Geçtiğimiz Perşembe günü cep telefonum çaldı. Tanımadığım bir numara, telefonu açtım.
“İyi günler Salih Seçkin Sevinç ile mi görüşüyorum?” dedi hattın ucundaki hoş bir kadın sesi.
“Evet, benim.” dedim.
“Öncelikle güvenliğiniz için görüşmemizin kayıt altına alındığını bilmenizi isterim.”
-Cevap yok-
“Sizi güzel bir haber için aradım. Türk Telekom’da faturlarınızı her ay düzenli olarak ödediğiniz için X marka bir kol saati kazandınız.”
“Öyle miiiii?”
“Eveet. Bunu adresinize göndermek isteriz. Tek yapmanız gereken adresinize gelecek kargonun 15 TL’lik bir bedeli var onu ödemek.”
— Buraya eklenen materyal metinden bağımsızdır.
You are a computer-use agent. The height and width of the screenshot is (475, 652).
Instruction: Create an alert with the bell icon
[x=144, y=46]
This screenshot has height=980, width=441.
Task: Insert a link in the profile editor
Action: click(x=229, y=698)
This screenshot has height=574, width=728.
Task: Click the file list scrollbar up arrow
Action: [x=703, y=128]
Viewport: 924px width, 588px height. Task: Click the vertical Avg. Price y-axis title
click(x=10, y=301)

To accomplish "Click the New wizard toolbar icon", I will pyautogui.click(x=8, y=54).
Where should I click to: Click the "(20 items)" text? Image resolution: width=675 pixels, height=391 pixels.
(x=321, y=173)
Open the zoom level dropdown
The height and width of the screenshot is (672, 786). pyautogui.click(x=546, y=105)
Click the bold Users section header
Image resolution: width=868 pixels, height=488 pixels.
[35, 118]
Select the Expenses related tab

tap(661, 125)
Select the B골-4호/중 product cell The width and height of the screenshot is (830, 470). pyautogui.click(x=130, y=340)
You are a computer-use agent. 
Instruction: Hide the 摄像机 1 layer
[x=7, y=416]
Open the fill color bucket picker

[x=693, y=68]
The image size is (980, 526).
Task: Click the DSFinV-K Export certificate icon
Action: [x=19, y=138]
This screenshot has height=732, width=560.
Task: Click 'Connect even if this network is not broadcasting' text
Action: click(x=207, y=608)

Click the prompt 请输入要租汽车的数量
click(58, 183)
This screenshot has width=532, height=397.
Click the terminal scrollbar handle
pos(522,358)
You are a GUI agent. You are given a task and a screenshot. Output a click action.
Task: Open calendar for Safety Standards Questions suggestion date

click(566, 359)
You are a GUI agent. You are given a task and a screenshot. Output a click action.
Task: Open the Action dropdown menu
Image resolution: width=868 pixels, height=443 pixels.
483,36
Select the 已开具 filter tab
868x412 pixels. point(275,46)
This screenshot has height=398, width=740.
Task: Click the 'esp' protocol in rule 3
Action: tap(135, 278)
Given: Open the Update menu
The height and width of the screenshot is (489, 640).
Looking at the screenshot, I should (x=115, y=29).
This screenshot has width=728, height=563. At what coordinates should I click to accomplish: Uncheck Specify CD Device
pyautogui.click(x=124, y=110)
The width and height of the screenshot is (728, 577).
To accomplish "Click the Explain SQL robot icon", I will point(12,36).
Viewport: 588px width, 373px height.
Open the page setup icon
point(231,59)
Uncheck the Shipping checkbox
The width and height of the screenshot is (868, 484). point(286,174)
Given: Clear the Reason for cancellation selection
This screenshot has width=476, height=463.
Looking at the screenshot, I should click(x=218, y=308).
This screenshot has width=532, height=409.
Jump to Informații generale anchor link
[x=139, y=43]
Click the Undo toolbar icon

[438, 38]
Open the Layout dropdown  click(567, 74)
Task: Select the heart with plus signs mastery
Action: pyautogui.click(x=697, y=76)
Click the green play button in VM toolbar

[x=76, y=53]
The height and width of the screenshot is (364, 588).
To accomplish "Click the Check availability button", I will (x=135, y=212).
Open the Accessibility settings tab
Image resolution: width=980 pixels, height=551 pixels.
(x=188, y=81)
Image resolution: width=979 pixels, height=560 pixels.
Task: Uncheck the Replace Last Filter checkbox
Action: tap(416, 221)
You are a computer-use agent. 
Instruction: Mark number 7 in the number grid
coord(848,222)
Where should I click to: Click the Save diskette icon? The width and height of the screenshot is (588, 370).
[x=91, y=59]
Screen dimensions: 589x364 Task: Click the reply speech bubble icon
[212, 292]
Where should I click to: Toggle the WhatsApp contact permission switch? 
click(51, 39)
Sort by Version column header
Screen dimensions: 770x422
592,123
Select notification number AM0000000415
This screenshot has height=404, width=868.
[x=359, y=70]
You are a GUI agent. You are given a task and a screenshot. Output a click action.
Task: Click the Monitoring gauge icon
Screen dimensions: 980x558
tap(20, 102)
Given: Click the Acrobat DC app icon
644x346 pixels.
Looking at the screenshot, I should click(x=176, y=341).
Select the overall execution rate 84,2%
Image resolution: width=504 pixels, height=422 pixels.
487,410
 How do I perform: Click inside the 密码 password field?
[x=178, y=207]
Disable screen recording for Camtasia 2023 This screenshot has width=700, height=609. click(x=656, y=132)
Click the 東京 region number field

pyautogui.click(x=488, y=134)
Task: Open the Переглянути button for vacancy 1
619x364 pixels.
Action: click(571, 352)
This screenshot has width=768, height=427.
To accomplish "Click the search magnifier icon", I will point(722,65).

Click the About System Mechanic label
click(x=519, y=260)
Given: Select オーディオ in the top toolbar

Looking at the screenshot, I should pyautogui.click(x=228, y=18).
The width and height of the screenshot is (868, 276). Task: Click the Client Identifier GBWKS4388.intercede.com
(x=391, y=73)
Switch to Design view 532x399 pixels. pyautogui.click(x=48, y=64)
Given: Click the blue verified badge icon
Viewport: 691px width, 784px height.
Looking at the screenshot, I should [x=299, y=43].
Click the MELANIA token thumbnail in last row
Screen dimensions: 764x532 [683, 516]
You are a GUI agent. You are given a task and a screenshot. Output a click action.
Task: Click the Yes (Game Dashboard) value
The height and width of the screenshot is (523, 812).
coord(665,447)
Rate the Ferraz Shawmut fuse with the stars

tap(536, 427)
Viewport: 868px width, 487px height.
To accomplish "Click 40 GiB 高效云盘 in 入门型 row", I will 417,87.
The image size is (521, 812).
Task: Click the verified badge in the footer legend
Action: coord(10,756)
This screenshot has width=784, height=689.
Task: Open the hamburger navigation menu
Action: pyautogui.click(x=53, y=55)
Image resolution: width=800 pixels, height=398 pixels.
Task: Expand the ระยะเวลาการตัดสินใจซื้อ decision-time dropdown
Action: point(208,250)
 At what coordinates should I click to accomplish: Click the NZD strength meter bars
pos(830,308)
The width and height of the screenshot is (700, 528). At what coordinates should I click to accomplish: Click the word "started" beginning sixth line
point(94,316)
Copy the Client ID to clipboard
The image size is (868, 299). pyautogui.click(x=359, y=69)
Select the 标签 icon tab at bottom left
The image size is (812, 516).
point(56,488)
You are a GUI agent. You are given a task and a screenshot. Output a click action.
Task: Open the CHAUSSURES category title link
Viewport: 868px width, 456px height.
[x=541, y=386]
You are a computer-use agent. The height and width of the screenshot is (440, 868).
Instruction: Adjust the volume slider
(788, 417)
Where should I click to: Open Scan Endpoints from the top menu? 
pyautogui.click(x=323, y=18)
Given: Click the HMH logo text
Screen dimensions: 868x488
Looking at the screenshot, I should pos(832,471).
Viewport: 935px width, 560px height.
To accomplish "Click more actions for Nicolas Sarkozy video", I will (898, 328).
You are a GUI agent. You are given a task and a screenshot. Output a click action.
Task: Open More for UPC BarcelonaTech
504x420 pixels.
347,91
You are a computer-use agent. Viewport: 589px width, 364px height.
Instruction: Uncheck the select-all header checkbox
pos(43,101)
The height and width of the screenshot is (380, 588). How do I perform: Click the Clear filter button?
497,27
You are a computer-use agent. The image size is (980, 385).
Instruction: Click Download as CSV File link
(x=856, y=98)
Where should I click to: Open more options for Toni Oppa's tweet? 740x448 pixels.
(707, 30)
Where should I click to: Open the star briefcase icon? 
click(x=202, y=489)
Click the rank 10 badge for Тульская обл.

“Vayy, çok güzel bir dolandırıcılık hikayesi çıktı karşıma! Ne güzel de anlatıyorsun vallahi. Dur ben şunu bir güzel yazayım da herkesin…”
Dıt.Dıt.Dıt. Hat kesildi! Karşımdaki güzel sesli kız telefonu yüzüme kapatmıştı. Beni arayan numarayı geri aradım, hat düşmüyor. Numara ise şu: 0551 4407317
Peki neden buna inanmadım? Çünkü ben Türk Telekom‘dan bir hizmet almıyorum da ondan. Başka biri olsa buna çok güzel inanabilirdi. Türk Telekom’un yaygın kullanımı olduğunu düşünerek genelliyorlar- ki bu çok mantıklı- sonrasında da kime tutturabilirlerse işte.
Aman siz siz olun ne olur dikkat edin!
Türkiye’de gün geçtikçe dolandırıcılık hikayelerini daha çok duymaya başlıyoruz.
Ben artık buna telefon terörü diyorum.